CNN - Le chroniqueur s'étant masturbé sur Zoom est de retour
Publié

CNN«Qu’est-ce qui vous a pris, bon sang?»

Huit mois après avoir été suspendu pour s’être masturbé lors d’une visioconférence, le consultant Jeffrey Toobin a fait son retour à l’antenne jeudi.

Depuis l’avènement du télétravail et donc des séances en visioconférence, les bourdes, moments de solitude et autres dérapages ne manquent pas. Ce n’est pas Jeffrey Toobin, 60 ans, qui dira le contraire. Chroniqueur du prestigieux magazine «The New Yorker» et consultant régulier de CNN, le juriste et éditorialiste avait été surpris en train de se masturber lors d’une séance Zoom avec des collègues du magazine.

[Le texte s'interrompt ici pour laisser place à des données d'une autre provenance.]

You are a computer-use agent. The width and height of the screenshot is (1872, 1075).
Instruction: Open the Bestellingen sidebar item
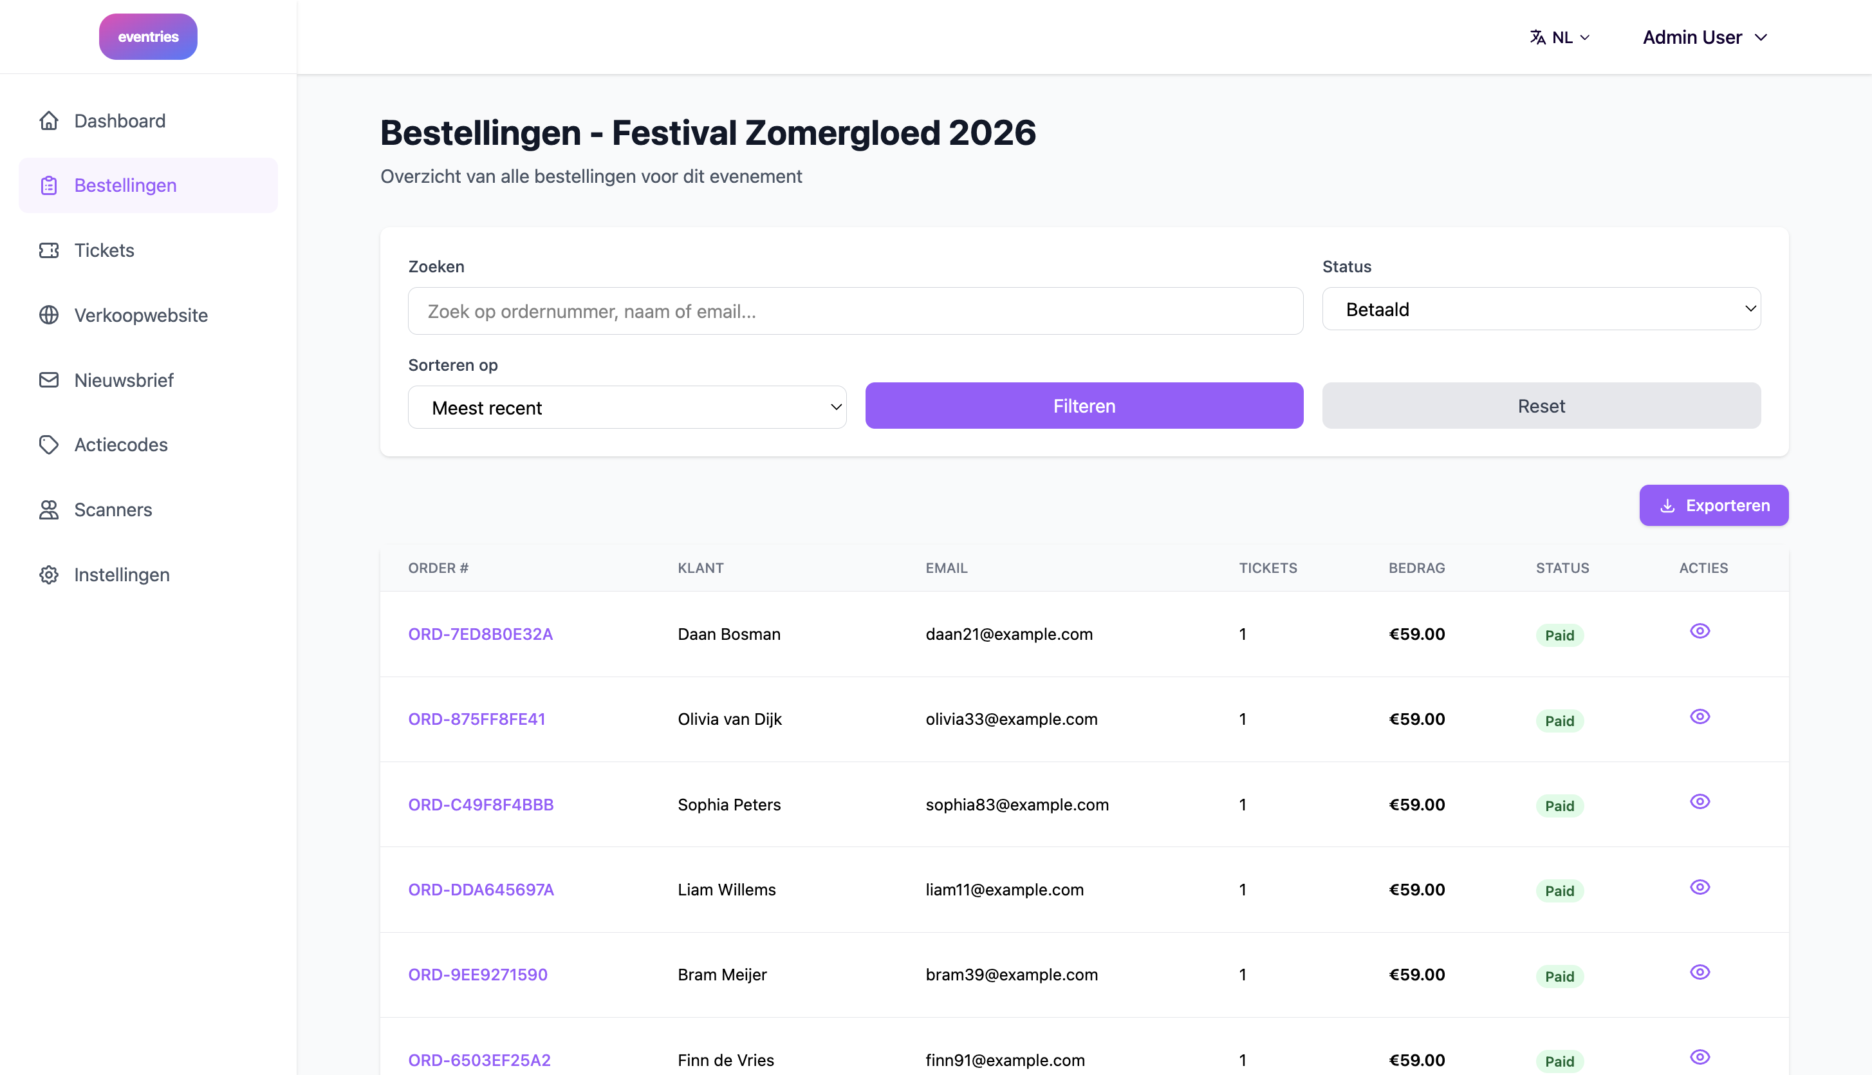[148, 185]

Cet incident, survenu en octobre dernier, serait intervenu lors d’une pause de cette réunion consacrée à l’élection présidentielle de novembre. Jeffrey Toobin pensait, à tort, que ses collègues ne le voyaient plus. «J’ai commis une erreur honteusement stupide, en croyant être hors champ. Je présente mes excuses à ma femme, ma famille, mes amis et collègues», avait déclaré le juriste, très embarrassé. Suspendu par «The New Yorker», l’éditorialiste s’était aussi vu privé d’antenne par CNN pour une période indéterminée.

CNN oui, «The New Yorker» non

Huit mois plus tard, Jeffrey Toobin est de retour sur la chaîne américaine. À cette occasion, la présentatrice de l’émission «CNN Newsroom», Alisyn Camerota, a choisi de briser la glace: «Je crois qu’on devrait parler de ce qui s’est passé depuis qu’on s’est vus il y a plusieurs mois. Pour citer Jay Leno: Qu’est-ce qui vous a pris, bon sang?» a-t-elle lancé à son interlocuteur. Lors de cette interview, le consultant a réitéré ses excuses, se présentant comme «un être humain faillible, qui fait des erreurs».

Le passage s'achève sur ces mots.